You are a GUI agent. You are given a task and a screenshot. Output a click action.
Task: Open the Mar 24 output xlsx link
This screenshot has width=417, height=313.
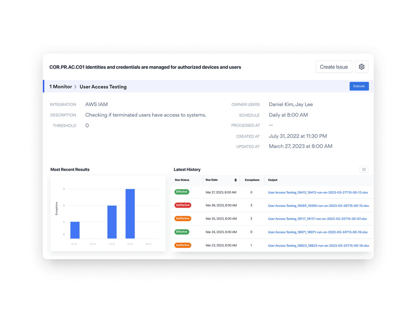point(318,232)
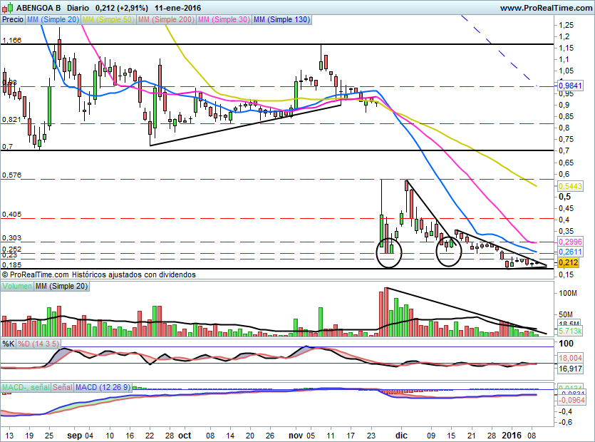
Task: Select the MM (Simple 200) indicator label
Action: 165,20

========================

> _YOUR INSTRUCTIONS_:
Retype exactly the lines above, starting at the line containing "Task: Open the Mar 24 output xlsx link" and ending with the last line, both included; leave out the pictures.

> _RESULT BELOW_:
Task: Open the Mar 24 output xlsx link
This screenshot has width=417, height=313.
point(318,232)
Task: Select the MM (Simple 200) indicator label
Action: 165,20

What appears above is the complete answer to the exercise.